Monday, March 26, 2012

Here Comes the Rain, Again

The only thing better than rain is post-rain.
 I love rain.  I love the sound of it on the roof and windows, on leaves and overhangs.  I love the feel of it, warm or icy cold as it dribbles down the inside of my collar, trickling along the part in my hair.  I love the smell of ozone that accompanies it.  I love gauging its intensity by watching the ripples on puddles or the distance I can see through it. 
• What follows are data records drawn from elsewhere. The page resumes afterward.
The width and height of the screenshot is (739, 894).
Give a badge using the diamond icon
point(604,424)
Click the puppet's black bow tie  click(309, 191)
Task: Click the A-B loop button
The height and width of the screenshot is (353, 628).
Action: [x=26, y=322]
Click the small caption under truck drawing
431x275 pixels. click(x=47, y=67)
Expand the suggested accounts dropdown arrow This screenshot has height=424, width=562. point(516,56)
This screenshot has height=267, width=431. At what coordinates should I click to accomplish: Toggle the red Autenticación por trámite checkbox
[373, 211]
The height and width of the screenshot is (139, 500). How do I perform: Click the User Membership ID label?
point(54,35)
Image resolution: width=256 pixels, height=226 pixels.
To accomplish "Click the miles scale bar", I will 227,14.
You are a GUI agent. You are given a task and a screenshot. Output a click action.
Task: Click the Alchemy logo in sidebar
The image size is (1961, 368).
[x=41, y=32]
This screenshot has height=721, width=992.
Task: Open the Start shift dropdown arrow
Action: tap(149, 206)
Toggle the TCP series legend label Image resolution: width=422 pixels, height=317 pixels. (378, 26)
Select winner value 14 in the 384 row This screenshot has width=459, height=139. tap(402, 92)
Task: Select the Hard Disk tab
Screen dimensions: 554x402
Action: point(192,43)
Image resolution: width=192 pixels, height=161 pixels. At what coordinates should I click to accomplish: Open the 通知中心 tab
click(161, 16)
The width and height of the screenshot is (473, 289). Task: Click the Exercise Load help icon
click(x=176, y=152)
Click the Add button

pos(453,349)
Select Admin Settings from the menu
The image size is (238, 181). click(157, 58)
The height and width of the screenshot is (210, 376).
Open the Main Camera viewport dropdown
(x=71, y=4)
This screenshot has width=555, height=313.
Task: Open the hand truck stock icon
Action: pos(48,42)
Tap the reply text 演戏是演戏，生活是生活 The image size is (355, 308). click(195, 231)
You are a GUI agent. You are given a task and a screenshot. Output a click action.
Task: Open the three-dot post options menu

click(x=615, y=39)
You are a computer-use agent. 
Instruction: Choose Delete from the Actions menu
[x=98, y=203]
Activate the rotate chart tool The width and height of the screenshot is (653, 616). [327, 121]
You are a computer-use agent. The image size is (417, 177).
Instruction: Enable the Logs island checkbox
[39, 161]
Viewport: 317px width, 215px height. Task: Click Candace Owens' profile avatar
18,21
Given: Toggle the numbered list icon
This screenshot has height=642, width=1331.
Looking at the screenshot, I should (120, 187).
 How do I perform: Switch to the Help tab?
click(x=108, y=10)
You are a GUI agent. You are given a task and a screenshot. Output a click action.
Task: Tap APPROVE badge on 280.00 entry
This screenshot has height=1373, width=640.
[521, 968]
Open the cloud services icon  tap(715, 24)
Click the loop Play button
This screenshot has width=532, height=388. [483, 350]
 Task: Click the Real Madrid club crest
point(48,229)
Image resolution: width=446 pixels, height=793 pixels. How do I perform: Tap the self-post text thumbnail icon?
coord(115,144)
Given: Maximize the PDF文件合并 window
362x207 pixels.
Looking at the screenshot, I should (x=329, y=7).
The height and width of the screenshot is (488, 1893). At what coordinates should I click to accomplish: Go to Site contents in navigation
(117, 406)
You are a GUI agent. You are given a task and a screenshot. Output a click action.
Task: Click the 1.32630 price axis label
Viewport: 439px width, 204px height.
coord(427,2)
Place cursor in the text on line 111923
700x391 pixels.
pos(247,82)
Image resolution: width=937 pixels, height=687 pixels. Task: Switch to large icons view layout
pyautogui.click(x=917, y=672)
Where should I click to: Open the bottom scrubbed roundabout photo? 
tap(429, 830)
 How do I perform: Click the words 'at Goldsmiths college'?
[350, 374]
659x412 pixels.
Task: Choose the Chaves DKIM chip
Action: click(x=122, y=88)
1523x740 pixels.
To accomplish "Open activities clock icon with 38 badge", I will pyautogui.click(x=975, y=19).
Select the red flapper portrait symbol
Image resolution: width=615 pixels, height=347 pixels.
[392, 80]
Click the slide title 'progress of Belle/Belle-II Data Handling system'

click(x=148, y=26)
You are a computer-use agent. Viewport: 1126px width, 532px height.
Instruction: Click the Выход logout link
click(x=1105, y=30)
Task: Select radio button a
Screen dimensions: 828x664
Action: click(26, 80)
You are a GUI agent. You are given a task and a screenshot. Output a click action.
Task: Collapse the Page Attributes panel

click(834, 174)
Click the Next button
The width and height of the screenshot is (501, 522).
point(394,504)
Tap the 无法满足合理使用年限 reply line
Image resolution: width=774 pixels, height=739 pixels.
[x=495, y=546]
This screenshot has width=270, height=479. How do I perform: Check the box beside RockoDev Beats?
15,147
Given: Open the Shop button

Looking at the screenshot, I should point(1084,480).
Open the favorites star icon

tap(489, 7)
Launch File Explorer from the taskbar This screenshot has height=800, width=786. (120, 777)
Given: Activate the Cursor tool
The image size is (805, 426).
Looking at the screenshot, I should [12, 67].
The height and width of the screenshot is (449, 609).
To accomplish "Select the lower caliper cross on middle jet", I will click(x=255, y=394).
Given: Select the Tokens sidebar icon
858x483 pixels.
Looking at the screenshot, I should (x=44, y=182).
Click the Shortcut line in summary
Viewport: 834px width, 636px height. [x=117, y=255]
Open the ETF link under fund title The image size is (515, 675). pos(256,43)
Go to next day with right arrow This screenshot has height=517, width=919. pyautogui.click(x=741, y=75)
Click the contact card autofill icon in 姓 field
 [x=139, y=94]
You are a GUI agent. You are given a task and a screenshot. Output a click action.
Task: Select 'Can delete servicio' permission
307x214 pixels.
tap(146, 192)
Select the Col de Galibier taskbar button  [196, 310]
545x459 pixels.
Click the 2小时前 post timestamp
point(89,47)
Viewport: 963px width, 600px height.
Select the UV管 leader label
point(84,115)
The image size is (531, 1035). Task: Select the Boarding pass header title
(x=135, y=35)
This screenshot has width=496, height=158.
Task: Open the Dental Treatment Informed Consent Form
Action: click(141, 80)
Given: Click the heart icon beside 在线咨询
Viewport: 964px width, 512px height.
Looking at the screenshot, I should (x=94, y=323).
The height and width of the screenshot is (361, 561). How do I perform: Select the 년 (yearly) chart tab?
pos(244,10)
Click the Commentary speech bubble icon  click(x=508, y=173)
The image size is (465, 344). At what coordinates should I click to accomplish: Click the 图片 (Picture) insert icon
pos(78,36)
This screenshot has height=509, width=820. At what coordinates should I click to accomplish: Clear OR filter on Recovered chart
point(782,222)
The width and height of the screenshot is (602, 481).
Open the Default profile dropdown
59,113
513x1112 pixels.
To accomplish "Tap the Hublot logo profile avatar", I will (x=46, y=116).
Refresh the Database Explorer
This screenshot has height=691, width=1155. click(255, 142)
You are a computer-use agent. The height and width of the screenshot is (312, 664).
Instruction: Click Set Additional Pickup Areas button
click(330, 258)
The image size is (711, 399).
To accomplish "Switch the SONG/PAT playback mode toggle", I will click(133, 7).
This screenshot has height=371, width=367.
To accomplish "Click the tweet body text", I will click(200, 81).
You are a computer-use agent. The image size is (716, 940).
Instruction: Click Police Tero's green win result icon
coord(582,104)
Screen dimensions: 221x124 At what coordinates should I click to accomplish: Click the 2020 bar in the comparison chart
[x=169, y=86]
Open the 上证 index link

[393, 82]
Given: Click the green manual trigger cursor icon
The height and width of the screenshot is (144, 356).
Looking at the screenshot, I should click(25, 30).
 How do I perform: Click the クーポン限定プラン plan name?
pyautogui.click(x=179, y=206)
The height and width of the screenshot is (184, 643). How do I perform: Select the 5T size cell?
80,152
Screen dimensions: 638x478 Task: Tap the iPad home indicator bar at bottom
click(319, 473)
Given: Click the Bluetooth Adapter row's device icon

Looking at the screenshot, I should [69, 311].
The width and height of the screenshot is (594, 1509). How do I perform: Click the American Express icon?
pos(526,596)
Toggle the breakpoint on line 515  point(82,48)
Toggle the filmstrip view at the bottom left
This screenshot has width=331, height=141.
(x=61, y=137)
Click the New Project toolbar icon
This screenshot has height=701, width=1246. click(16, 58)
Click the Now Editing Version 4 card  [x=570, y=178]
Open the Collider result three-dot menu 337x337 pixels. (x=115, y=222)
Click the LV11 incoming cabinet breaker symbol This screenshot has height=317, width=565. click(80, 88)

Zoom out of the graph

As a native Southern Californian, rain was a novelty, a miraculous moment when moisture fell from the sky, rather than from a spigot. The media perpetuated this feeling of awe and mystery, sending rookie reporters wearing slickers and hip waders into dry stream beds and drainage ditches in preparation for Storm Watch.  Television shows were interrupted to announce if precipitation was sighted, perhaps even felt, just in case we weren’t aware of the sensation or maybe it was to prevent panic, a la Chicken Little.

In preparation for the “rainy season,” such as it was, my mother kept my sister and I well stocked on rain coats, umbrellas, and rain boots.   Rain coats were frequently left unbuttoned.  Umbrellas were just as frequently lost as used for rain gauges (upside down), or better yet as sails.  It was always much more entertaining to position an umbrella to catch the wind rather than to fend off moisture.

I love rain boots.  Part of it is the equestrienne aspect of wearing any boots.  The first pair of rain boots I remember were yellow with rabbits on the sole.  I walked backwards so that I could see the imprints.  Being naturally clumsy, this almost tripled my trip rate, which wasn’t a complete tragedy, because if I’d fallen forward, I’d actually have gotten wet, my raincoat being unbuttoned.  One time at school, a friend and I wandered to the back end of the field where there was a rather large puddle.  Wanting to show off the advantage of boots rather than shoes,  I waded along the length of the puddle.  About five steps in, I found myself thigh deep in water with knee high boots.   The weird sensation of body temperature water pulsing out of my boots as I walked back to class was equal to the initial horror and thrill of feeling the cold water rush into them.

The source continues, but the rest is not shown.